We built a Chrome extension for PaperLink - a document sharing and analytics platform. The extension lets you create secure share links for your documents and insert them directly into any text field on any page - Gmail compose, Slack message box, Google Docs, whatever you're typing in.

We used Clean Architecture for the whole thing. Here's what that looks like in practice, and why we'd do it again.

The stack

WXT (Vite-based extension framework) - handles manifest generation, HMR, multi-browser builds
React 19 with side panel UI
Tailwind CSS v4 for styling
Vitest for testing (50+ test files)
TypeScript 6 with strict mode

Why Clean Architecture for a browser extension?

Browser extensions are deceptive. They look small, but they run across 3 execution contexts (background service worker, side panel, content scripts), talk to external APIs over HTTP, store tokens in browser.storage, inject scripts into pages you don't control, and need to handle offline/expired/deactivated states gracefully.

If you put all of that in one file, you get something that works but can't be tested, can't be refactored, and breaks every time Chrome changes an API.

We split the extension into 4 layers:

extension/src/
  domain/          # Pure types, entities, no dependencies
  application/     # Use cases + port interfaces
  infrastructure/  # Chrome APIs, HTTP client, clipboard, storage
  presentation/    # React components + hooks
  entrypoints/     # WXT entry points (background.ts, sidepanel/App.tsx)

Domain: 7 files, zero dependencies

domain/
  entities/authSession.ts
  types/document.ts
  types/link.ts
  types/result.ts
  types/team.ts
  types/teamRole.ts
  types/apiErrors.ts

The domain layer has no imports from any other layer. No chrome.*, no React, no HTTP. Just TypeScript types and one entity class.
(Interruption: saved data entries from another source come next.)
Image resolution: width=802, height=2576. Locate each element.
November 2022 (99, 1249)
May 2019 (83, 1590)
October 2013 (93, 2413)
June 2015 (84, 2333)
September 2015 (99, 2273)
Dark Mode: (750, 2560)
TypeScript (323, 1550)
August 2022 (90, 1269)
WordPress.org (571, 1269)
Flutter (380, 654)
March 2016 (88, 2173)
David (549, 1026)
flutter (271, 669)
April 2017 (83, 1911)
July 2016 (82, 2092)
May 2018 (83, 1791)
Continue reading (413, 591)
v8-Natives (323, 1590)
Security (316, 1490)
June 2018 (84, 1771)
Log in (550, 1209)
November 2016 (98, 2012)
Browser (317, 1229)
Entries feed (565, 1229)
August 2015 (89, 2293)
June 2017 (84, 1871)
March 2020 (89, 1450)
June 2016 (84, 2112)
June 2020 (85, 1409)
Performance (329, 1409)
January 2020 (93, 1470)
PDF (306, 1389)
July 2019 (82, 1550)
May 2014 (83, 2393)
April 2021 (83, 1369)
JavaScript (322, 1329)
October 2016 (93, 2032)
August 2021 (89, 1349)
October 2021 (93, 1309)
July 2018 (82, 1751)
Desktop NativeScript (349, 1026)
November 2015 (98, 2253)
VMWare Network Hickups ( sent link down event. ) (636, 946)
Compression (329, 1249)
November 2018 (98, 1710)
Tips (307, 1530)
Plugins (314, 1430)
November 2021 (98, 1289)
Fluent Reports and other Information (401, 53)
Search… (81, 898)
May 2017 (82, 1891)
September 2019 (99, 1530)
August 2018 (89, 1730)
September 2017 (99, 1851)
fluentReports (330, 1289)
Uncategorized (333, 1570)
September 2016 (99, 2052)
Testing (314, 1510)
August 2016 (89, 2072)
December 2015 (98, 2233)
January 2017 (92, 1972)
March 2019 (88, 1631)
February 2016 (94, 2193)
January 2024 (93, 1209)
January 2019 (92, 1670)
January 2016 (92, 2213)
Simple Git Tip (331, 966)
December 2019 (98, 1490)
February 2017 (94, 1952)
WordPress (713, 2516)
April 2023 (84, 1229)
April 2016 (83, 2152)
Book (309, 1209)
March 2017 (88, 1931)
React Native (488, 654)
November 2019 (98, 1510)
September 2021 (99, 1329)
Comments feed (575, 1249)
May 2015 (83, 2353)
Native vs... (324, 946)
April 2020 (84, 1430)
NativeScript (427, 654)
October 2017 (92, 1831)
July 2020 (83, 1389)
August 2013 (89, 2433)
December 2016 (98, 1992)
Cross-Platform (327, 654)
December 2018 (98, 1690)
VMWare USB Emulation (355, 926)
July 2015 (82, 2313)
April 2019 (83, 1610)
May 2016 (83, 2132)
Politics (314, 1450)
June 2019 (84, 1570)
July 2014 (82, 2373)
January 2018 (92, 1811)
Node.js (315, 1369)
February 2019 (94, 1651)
The AuthSession entity is the most interesting piece:

export class AuthSession {
  private constructor(
    private readonly accessToken: string,
    private readonly refreshToken: string,
    private readonly expiresAt: number,
    private readonly userId: string,
    private readonly activeTeamId: string,
  ) {}

  static create(params: {
    accessToken: string;
    refreshToken: string;
    expiresIn: number;
    userId: string;
    activeTeamId: string;
  }): AuthSession {
    return new AuthSession(
      params.accessToken,
      params.refreshToken,
      Date.now() + params.expiresIn * 1000,
      params.userId,
      params.activeTeamId,
    );
  }

  isExpired(): boolean {
    return Date.now() >= this.expiresAt;
  }

  requiresRefresh(): boolean {
    return Date.now() >= this.expiresAt - 60_000;
  }

  withActiveTeamId(teamId: string): AuthSession {
    return new AuthSession(
      this.accessToken,
      this.refreshToken,
      this.expiresAt,
      this.userId,
      teamId,
    );
  }

  toStorable(): StorableSession { /* ... */ }
  static fromStorable(data: StorableSession): AuthSession { /* ... */ }
}

The 60-second refresh buffer means the background worker can catch tokens before they expire. The withActiveTeamId method returns a new instance instead of mutating - immutability matters when the same session object flows through multiple async operations.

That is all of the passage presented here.